Work instruction
Transcribe the stretch of entries below from the line with "Добавить радио (541, 2156)" through the line with "[В избранное 7] (613, 1094)", exactly and with both ends included; leave out all other lines.

[Saved entries]
* * *

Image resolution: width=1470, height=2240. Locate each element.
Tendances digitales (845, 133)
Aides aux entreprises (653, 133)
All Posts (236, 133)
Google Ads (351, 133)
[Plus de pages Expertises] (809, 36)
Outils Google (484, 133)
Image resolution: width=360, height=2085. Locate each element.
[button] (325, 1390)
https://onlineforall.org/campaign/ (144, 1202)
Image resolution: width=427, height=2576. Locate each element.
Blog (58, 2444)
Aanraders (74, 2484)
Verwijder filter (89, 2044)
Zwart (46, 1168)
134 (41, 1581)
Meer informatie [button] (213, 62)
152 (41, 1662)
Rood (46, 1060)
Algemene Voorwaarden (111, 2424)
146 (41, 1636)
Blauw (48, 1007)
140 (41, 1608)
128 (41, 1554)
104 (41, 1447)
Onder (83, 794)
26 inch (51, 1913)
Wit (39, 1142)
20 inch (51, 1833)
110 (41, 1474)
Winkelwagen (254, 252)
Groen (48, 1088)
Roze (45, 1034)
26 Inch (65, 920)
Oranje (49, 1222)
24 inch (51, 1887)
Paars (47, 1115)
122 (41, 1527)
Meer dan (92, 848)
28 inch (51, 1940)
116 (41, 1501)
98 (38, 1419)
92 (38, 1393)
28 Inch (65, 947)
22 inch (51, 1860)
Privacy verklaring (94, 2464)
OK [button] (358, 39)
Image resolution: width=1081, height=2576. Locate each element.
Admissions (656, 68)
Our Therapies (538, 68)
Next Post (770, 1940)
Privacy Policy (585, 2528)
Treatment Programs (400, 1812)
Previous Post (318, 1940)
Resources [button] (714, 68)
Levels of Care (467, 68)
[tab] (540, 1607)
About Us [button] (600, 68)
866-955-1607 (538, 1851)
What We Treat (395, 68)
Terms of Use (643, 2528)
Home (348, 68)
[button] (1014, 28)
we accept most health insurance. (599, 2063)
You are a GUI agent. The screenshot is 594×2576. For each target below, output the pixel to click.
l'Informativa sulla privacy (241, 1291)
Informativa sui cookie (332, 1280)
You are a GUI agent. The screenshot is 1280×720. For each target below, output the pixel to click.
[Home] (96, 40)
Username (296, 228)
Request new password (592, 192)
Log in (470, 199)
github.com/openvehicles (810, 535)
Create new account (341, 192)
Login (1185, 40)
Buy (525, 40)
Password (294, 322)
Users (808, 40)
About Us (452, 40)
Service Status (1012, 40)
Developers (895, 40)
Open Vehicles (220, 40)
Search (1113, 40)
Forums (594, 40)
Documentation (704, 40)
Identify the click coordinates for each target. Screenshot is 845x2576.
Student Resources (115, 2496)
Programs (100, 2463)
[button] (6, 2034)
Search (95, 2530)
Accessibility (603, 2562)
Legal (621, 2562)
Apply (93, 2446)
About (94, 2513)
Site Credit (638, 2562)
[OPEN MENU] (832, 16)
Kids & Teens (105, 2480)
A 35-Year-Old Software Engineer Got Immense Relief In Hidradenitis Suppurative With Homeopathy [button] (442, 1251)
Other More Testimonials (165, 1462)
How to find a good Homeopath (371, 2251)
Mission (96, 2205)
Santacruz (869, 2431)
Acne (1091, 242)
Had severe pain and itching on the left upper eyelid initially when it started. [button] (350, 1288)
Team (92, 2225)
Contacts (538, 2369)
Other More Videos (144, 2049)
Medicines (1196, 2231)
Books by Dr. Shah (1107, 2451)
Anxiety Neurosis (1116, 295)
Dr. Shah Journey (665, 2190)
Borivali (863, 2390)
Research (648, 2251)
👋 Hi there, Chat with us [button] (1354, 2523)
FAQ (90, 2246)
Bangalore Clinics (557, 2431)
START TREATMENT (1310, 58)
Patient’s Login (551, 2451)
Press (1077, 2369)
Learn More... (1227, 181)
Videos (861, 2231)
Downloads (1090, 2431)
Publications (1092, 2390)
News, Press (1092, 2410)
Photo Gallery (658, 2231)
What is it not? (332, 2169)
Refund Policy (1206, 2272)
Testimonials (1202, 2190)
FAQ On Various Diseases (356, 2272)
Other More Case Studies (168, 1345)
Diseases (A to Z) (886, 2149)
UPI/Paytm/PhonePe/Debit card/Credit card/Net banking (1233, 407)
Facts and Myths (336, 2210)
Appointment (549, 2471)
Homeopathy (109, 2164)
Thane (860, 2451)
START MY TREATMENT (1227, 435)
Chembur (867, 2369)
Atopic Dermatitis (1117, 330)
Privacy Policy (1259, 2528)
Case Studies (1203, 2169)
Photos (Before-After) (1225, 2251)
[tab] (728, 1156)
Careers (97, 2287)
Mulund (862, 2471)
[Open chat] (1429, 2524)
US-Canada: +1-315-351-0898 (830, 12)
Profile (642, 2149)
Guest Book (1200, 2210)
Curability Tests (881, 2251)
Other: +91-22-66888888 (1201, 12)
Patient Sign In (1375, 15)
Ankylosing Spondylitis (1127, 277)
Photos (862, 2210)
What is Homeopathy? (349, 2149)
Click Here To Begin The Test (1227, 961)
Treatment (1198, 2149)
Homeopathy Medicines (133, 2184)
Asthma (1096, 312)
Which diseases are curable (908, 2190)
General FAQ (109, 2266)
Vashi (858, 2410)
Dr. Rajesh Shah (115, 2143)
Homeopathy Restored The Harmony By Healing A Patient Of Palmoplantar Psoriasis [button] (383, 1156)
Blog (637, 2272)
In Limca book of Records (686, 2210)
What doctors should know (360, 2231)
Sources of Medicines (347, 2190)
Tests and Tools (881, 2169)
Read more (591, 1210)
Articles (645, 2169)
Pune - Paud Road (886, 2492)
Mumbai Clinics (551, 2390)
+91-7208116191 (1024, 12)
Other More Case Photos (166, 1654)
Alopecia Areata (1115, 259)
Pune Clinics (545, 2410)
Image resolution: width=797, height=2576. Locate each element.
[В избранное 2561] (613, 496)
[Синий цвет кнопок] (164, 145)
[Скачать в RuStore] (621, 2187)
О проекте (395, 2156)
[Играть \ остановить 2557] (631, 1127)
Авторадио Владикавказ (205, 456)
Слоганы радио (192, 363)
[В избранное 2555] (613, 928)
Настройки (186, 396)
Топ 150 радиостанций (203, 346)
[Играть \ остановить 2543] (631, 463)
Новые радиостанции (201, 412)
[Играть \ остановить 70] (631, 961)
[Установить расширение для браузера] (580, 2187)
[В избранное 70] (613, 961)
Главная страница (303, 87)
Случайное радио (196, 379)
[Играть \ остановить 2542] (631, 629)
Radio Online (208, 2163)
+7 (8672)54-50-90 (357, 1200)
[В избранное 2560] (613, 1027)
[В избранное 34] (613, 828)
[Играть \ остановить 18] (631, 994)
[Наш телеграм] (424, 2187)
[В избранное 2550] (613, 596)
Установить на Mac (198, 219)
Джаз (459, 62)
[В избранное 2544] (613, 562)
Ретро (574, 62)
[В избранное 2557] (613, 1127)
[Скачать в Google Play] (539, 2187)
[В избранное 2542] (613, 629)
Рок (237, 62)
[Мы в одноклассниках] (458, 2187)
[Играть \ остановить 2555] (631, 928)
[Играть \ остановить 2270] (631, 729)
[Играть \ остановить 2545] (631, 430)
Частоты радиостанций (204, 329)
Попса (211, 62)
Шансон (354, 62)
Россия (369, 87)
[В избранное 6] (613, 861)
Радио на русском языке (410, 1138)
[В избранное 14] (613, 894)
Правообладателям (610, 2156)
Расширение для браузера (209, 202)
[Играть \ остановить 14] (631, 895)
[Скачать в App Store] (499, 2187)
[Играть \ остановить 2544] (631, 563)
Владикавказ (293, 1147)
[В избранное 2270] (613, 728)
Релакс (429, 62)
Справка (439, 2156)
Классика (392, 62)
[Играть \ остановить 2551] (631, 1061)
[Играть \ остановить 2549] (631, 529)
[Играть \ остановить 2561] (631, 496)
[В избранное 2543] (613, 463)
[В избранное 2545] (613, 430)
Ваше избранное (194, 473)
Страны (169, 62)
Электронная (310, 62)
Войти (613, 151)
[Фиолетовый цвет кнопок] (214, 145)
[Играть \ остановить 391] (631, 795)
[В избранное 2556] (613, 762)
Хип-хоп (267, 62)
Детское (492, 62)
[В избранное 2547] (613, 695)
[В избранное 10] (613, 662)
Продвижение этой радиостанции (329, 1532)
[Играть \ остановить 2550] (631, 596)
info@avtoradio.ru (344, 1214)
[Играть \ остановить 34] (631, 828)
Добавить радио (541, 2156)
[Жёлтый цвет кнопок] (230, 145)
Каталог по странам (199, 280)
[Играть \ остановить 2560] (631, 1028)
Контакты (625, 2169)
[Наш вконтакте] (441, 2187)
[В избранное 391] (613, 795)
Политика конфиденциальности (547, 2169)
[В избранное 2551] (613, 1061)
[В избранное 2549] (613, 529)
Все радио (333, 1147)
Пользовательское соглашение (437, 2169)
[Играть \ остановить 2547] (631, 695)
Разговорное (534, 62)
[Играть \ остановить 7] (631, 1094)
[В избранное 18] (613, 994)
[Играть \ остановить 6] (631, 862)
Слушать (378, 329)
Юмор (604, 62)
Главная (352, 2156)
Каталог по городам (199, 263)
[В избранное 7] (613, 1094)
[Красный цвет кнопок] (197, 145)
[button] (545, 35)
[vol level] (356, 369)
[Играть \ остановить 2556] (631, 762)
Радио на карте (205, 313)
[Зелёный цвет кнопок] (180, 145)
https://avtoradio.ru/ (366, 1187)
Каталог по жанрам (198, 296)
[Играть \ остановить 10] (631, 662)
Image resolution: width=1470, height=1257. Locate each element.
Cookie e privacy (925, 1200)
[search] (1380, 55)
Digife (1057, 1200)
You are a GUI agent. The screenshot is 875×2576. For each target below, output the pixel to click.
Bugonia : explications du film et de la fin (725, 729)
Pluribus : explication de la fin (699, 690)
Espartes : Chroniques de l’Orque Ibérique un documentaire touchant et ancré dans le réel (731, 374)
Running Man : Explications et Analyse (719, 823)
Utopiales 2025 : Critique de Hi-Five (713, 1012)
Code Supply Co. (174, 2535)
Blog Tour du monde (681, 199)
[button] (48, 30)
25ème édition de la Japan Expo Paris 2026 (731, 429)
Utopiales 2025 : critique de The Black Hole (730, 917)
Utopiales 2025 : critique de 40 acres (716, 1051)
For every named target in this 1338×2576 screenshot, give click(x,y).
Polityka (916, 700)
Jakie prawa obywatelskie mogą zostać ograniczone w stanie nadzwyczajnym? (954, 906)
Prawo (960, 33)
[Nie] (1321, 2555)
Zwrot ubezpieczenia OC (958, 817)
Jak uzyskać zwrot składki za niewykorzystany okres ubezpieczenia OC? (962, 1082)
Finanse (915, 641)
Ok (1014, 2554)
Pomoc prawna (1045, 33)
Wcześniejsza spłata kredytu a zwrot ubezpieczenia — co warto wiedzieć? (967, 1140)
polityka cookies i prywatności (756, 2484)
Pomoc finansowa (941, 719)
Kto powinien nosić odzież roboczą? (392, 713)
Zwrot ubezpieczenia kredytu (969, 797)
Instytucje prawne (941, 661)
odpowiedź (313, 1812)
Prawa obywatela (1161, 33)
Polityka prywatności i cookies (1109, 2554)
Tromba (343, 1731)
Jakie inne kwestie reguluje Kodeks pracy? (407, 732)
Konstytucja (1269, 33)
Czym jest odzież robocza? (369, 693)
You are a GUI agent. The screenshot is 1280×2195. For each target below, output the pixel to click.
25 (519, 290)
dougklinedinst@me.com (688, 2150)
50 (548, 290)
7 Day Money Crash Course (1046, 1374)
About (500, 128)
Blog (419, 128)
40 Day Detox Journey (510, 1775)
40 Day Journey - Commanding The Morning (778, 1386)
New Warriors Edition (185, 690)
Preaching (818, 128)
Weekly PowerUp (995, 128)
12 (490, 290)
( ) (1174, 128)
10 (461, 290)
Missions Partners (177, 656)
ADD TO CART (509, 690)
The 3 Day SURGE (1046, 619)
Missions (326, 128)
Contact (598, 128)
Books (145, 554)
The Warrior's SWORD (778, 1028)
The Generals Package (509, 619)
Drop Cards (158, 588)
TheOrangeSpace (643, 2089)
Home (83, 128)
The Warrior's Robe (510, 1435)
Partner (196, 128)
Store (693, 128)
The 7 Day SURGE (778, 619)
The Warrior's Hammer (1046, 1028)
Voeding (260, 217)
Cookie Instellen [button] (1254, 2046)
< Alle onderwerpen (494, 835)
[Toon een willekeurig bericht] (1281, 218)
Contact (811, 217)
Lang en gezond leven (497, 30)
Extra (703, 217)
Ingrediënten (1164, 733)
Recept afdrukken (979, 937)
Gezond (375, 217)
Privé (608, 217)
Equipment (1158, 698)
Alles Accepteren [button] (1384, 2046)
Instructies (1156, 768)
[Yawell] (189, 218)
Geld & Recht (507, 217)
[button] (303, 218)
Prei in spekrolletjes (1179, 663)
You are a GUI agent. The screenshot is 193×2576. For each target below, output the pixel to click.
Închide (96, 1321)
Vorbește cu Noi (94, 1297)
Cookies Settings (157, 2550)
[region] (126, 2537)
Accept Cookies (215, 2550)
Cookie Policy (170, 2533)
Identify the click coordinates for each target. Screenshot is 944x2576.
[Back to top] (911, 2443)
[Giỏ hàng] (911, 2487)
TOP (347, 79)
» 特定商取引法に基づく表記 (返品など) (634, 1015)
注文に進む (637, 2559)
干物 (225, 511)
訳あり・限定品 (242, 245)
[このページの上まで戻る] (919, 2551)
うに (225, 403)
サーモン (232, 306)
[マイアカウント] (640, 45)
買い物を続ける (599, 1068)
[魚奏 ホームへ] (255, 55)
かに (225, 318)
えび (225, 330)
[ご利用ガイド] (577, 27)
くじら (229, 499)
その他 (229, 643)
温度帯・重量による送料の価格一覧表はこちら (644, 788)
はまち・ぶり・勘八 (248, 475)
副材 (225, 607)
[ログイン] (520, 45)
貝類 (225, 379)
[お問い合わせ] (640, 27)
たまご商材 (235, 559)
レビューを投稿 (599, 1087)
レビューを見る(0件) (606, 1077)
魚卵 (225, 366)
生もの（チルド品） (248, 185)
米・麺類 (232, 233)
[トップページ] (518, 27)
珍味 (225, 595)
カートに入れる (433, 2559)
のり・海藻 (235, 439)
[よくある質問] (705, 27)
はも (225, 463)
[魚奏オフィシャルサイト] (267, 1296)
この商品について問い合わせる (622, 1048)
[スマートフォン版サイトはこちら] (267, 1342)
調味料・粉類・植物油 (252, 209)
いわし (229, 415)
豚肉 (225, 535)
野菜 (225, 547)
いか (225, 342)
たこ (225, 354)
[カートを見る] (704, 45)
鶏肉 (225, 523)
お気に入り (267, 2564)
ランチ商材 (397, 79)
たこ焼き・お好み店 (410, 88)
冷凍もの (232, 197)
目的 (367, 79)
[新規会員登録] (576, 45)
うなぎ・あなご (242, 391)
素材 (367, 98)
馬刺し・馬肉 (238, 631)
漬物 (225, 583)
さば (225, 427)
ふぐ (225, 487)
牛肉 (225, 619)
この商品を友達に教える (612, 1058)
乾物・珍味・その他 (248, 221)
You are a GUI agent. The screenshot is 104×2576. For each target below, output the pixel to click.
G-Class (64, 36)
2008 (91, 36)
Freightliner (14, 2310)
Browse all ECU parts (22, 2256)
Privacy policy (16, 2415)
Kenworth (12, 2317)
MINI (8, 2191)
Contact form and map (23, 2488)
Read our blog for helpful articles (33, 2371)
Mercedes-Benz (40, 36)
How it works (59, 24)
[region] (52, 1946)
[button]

* * *

Solution for this problem
Добавить радио (541, 2156)
[Жёлтый цвет кнопок] (230, 145)
Каталог по странам (199, 280)
[Играть \ остановить 2560] (631, 1028)
Контакты (625, 2169)
[Наш вконтакте] (441, 2187)
[В избранное 391] (613, 795)
Политика конфиденциальности (547, 2169)
[В избранное 2551] (613, 1061)
[В избранное 2549] (613, 529)
Все радио (333, 1147)
Пользовательское соглашение (437, 2169)
[Играть \ остановить 2547] (631, 695)
Разговорное (534, 62)
[Играть \ остановить 7] (631, 1094)
[В избранное 18] (613, 994)
[Играть \ остановить 6] (631, 862)
Слушать (378, 329)
Юмор (604, 62)
Главная (352, 2156)
Каталог по городам (199, 263)
[В избранное 7] (613, 1094)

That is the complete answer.